In the first example, the argument to map is g (f x) and is passed once to map most likely as partially applied function.
Should g (f x), when applied to an argument within map evaluate its first argument, then this will be done only once and then the thunk (f x) will be updated with the result.
Hence, in your first example, f xwill be evaluated at most 1 time.
Your second example requires a deeper analysis before the compiler can arrive at the conclusion that (f x) is always constant in the lambda expression. Perhaps it will never optimize it at all, because it may have knowledge that trace is not quite kosher. So, this may evaluate 4 times when tracing, and 4 times or 1 time when not tracing.
This is really dependent on GHC's optimizations, as you've been able to tell.
The best thing to do is to study the GHC core that you get after optimizing the program. I would look at the generated Core and examine whether f x had its own let statement outside the map or not.

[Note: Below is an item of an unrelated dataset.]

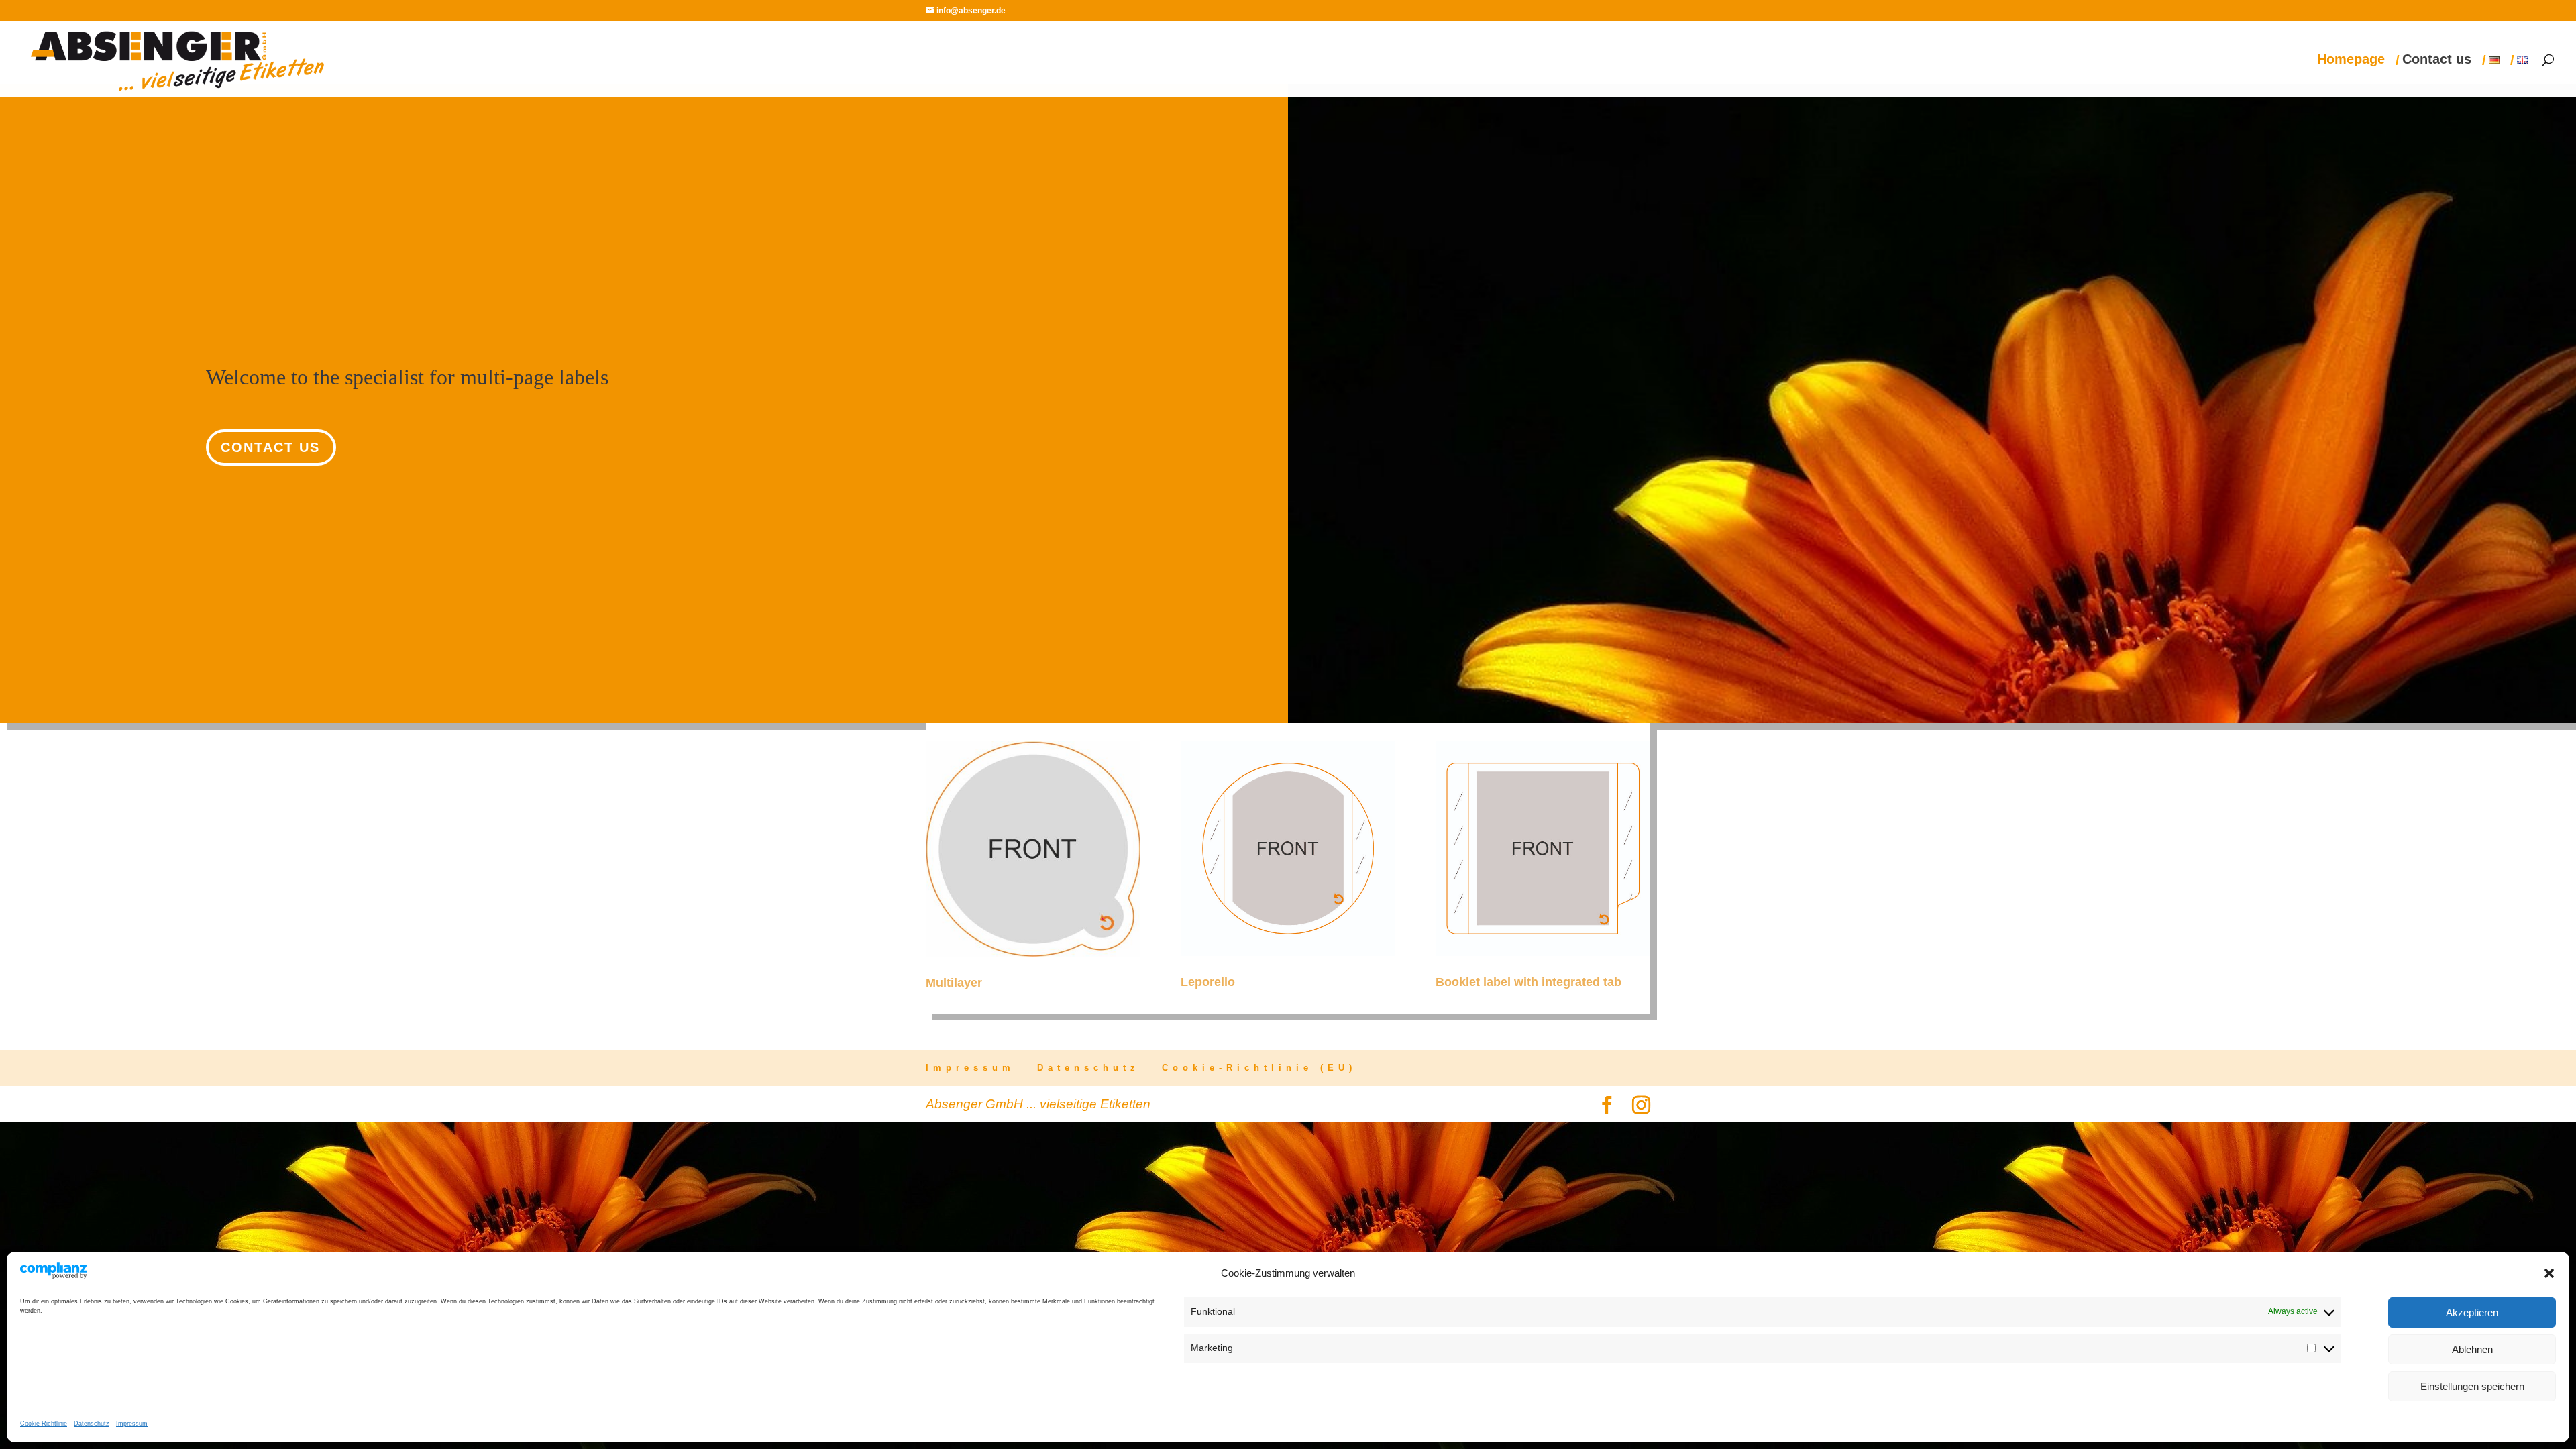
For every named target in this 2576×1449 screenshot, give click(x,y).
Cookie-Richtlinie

If you want to be sure, then you should factor f x out into its own variable assigned in a let, but there's not really a guaranteed way to figure it out other than reading through Core.
All that said, with the exception of things like trace that use unsafePerformIO, this will never change the semantics of your program: how it actually behaves.
In GHC without optimizations, the body of a function is evaluated every time the function is called. (A "call" means the function is applied to arguments and the result is evaluated.) In the following example, f x is inside a function, so it will execute each time the function is called.
(GHC may optimize this expression as discussed in the FAQ [1].)
let f x = trace "!" $ zip x x
x = "abc"
in map (\i -> lookup i (f x)) "abcd"
However, if we move f x out of the function, it will execute only once.
let f x = trace "!" $ zip x x
x = "abc"
in map ((\f_x i -> lookup i f_x) (f x)) "abcd"
This can be rewritten more readably as
let f x = trace "!" $ zip x x
x = "abc"
g f_x i = lookup i f_x
in map (g (f x)) "abcd"
The general rule is that, each time a function is applied to an argument, a new "copy" of the function body is created. Function application is the only thing that may cause an expression to re-execute. However, be warned that some functions and function calls do not look like functions syntactically.